» **Problem description**
Beginning with the line that holds "Viewport: 933px width, 433px height." and finishing with the line that holds "Click Ky Duyen", repeat the listing exactly, leaving every picture out.

» **Records**

══════

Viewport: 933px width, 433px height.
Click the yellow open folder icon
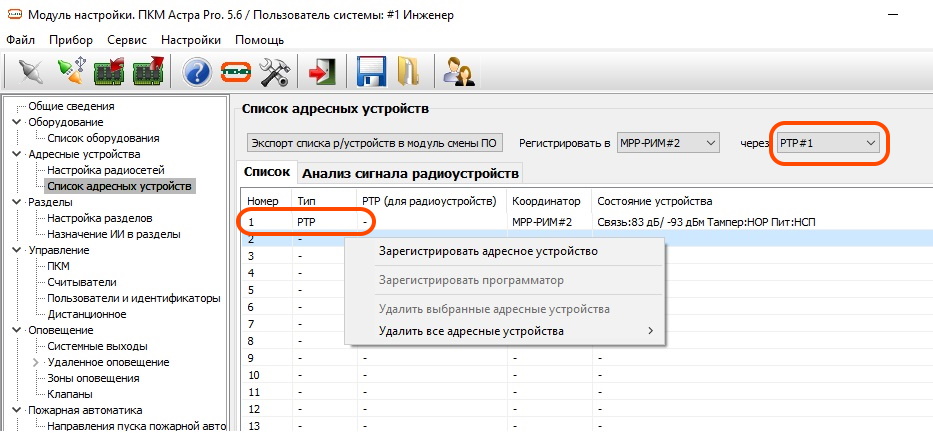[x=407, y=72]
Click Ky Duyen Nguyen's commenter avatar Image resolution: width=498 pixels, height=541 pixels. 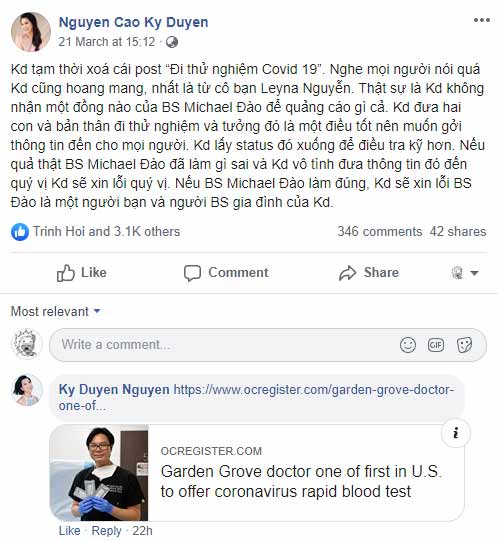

══════

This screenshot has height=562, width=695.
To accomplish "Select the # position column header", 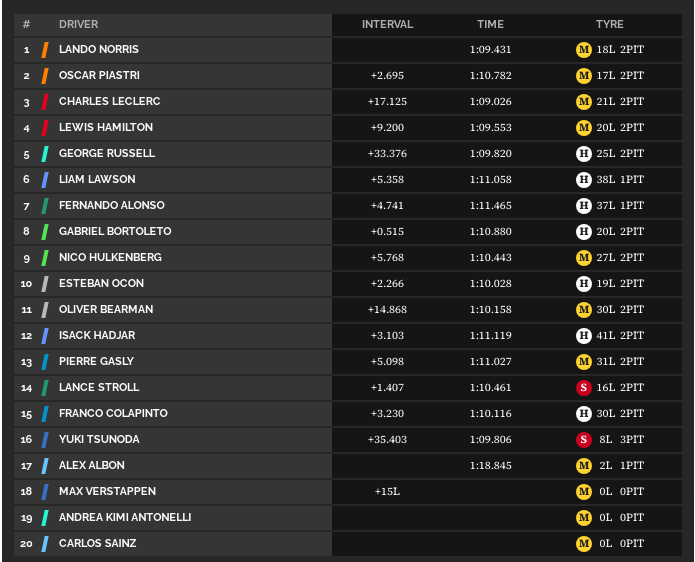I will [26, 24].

══════

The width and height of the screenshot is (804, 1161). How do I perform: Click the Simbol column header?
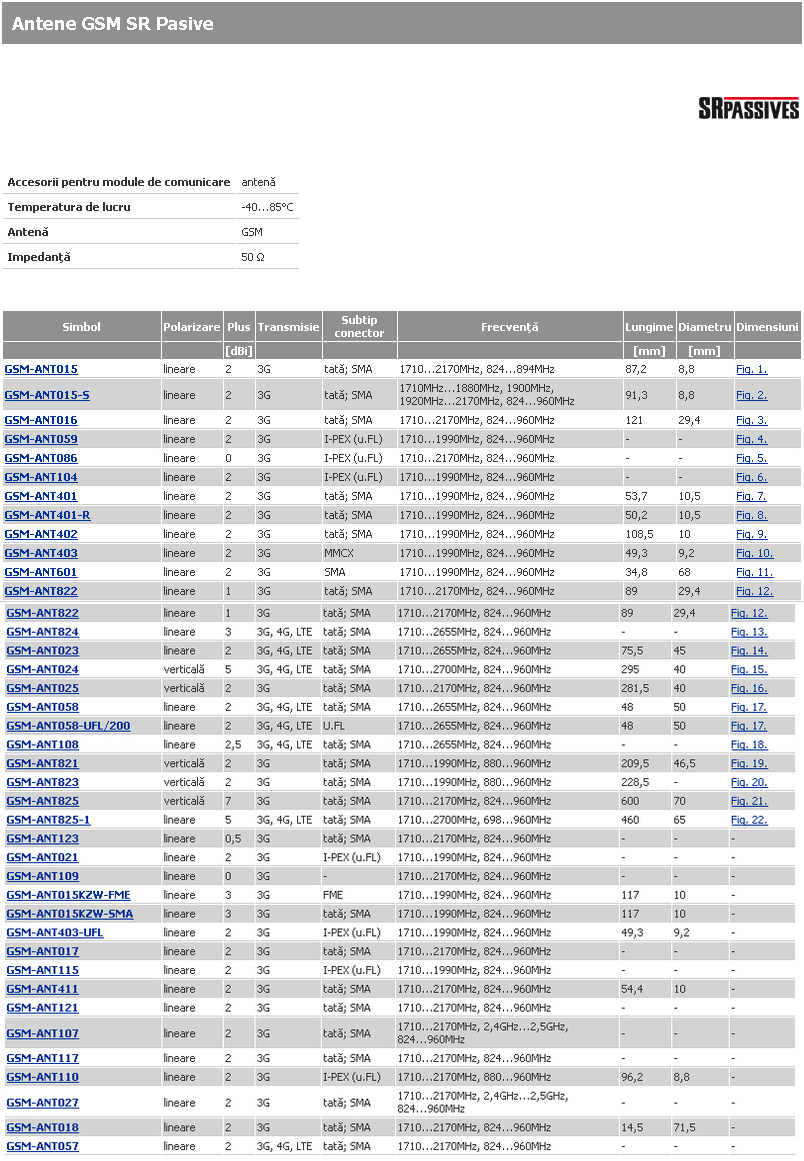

══════

» **Task solution**
Viewport: 933px width, 433px height.
Click the yellow open folder icon
[x=407, y=72]
Click Ky Duyen Nguyen's commenter avatar Image resolution: width=498 pixels, height=541 pixels. 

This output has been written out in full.